Using the records below, transcribe word for word the stretch from the line that contains "This screenshot has width=640, height=445." through the line that contains "The height and width of the screenshot is (978, 1842).", both end lines included, and nothing else.

• _MATERIAL FOR THIS EXERCISE_
════════

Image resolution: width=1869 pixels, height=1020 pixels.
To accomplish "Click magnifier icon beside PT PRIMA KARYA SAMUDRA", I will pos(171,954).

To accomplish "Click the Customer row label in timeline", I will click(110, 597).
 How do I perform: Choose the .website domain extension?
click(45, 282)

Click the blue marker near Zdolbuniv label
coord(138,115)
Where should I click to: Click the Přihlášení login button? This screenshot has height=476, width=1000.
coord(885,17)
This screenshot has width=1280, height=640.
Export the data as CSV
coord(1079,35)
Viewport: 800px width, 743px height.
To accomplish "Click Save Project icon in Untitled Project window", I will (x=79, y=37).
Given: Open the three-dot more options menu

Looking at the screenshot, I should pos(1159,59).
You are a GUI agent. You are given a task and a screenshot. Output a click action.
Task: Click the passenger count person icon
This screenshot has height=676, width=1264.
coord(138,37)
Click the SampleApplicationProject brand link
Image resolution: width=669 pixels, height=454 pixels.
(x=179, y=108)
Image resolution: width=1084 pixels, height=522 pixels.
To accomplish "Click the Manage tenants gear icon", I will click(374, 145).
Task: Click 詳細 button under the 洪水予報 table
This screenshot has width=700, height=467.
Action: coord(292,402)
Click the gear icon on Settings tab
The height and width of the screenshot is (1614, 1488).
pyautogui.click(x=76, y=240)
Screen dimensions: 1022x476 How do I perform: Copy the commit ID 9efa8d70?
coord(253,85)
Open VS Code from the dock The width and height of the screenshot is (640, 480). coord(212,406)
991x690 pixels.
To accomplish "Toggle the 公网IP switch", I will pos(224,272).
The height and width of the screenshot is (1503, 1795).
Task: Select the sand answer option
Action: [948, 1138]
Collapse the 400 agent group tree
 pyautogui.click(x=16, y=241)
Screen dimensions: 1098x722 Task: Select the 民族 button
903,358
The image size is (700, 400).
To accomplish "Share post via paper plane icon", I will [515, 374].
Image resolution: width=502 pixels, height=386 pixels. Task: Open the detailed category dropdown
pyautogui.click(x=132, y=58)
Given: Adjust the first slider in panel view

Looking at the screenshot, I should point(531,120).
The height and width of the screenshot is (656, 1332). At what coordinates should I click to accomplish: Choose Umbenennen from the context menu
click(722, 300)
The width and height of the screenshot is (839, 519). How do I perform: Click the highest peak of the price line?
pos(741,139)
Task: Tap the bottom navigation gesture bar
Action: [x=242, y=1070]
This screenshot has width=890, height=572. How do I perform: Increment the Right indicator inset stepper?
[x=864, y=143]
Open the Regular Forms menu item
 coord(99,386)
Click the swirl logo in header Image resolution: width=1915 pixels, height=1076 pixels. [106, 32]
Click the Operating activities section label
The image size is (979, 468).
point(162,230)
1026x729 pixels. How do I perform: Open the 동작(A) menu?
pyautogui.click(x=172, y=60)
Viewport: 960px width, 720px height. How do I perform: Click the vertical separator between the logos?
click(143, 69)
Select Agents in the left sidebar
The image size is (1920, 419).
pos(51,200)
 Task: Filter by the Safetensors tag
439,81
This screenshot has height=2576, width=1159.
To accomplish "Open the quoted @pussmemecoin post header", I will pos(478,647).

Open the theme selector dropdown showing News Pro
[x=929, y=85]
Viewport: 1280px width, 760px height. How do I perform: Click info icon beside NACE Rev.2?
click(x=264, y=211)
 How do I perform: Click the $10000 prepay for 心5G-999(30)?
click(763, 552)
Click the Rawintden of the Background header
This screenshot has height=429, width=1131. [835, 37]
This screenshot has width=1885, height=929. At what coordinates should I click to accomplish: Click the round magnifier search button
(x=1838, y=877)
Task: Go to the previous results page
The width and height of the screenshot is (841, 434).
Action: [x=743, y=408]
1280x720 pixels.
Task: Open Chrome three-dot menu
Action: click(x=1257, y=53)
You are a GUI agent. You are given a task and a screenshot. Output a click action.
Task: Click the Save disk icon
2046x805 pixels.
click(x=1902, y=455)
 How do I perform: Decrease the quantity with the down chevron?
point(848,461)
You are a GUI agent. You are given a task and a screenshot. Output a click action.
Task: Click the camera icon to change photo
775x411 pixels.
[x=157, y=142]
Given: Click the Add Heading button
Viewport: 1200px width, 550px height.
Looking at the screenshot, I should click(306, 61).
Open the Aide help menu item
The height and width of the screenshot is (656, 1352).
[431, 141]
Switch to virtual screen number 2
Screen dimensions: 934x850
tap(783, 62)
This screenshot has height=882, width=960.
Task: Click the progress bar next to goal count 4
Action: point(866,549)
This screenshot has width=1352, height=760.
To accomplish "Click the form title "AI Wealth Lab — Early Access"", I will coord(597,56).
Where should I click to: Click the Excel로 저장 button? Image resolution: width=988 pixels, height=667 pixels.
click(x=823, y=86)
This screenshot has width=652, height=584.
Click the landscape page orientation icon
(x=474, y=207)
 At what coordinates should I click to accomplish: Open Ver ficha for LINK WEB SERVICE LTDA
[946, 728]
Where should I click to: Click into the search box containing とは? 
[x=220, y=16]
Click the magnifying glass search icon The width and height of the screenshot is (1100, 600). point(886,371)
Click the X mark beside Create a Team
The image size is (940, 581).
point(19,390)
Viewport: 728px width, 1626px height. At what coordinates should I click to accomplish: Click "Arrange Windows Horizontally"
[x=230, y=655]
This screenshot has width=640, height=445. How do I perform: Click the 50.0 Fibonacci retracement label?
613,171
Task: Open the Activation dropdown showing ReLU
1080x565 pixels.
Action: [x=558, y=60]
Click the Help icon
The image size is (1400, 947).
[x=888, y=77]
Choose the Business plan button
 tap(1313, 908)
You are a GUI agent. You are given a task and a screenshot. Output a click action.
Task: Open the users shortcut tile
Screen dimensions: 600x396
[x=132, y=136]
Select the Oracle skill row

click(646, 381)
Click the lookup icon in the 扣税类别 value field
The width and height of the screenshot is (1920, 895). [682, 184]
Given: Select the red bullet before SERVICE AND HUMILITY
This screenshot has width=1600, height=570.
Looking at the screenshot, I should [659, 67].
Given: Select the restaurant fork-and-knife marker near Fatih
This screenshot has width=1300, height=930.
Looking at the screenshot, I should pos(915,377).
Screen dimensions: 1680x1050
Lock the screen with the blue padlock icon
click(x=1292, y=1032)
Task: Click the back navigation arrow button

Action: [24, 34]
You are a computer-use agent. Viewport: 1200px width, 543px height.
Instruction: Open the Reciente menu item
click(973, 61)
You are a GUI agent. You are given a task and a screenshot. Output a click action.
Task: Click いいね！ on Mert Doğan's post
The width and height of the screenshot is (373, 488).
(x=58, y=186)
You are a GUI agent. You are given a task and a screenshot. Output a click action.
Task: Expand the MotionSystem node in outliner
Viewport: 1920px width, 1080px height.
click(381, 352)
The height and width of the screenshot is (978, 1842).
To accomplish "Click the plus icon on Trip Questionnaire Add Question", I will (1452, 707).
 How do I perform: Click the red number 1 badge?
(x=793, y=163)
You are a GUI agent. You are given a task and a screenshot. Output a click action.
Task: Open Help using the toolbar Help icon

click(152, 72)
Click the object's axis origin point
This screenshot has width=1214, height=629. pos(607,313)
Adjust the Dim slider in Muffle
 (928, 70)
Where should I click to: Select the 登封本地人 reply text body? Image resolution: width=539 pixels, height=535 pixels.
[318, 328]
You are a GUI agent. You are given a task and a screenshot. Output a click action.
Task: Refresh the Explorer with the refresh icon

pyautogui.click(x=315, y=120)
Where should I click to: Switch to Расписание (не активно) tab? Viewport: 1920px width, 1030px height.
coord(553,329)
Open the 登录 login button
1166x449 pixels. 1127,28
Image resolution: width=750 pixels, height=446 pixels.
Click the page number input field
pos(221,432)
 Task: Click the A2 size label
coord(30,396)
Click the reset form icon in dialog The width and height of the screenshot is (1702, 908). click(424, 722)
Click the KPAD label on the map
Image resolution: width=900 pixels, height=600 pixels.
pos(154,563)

════════

• _EXERCISE OUTPUT_
This screenshot has width=640, height=445. How do I perform: Click the 50.0 Fibonacci retracement label?
613,171
Task: Open the Activation dropdown showing ReLU
1080x565 pixels.
Action: [x=558, y=60]
Click the Help icon
The image size is (1400, 947).
[x=888, y=77]
Choose the Business plan button
 tap(1313, 908)
You are a GUI agent. You are given a task and a screenshot. Output a click action.
Task: Open the users shortcut tile
Screen dimensions: 600x396
[x=132, y=136]
Select the Oracle skill row

click(646, 381)
Click the lookup icon in the 扣税类别 value field
The width and height of the screenshot is (1920, 895). [682, 184]
Given: Select the red bullet before SERVICE AND HUMILITY
This screenshot has width=1600, height=570.
Looking at the screenshot, I should [659, 67].
Given: Select the restaurant fork-and-knife marker near Fatih
This screenshot has width=1300, height=930.
Looking at the screenshot, I should pos(915,377).
Screen dimensions: 1680x1050
Lock the screen with the blue padlock icon
click(x=1292, y=1032)
Task: Click the back navigation arrow button

Action: [24, 34]
You are a computer-use agent. Viewport: 1200px width, 543px height.
Instruction: Open the Reciente menu item
click(973, 61)
You are a GUI agent. You are given a task and a screenshot. Output a click action.
Task: Click いいね！ on Mert Doğan's post
The width and height of the screenshot is (373, 488).
(x=58, y=186)
You are a GUI agent. You are given a task and a screenshot. Output a click action.
Task: Expand the MotionSystem node in outliner
Viewport: 1920px width, 1080px height.
click(381, 352)
The height and width of the screenshot is (978, 1842).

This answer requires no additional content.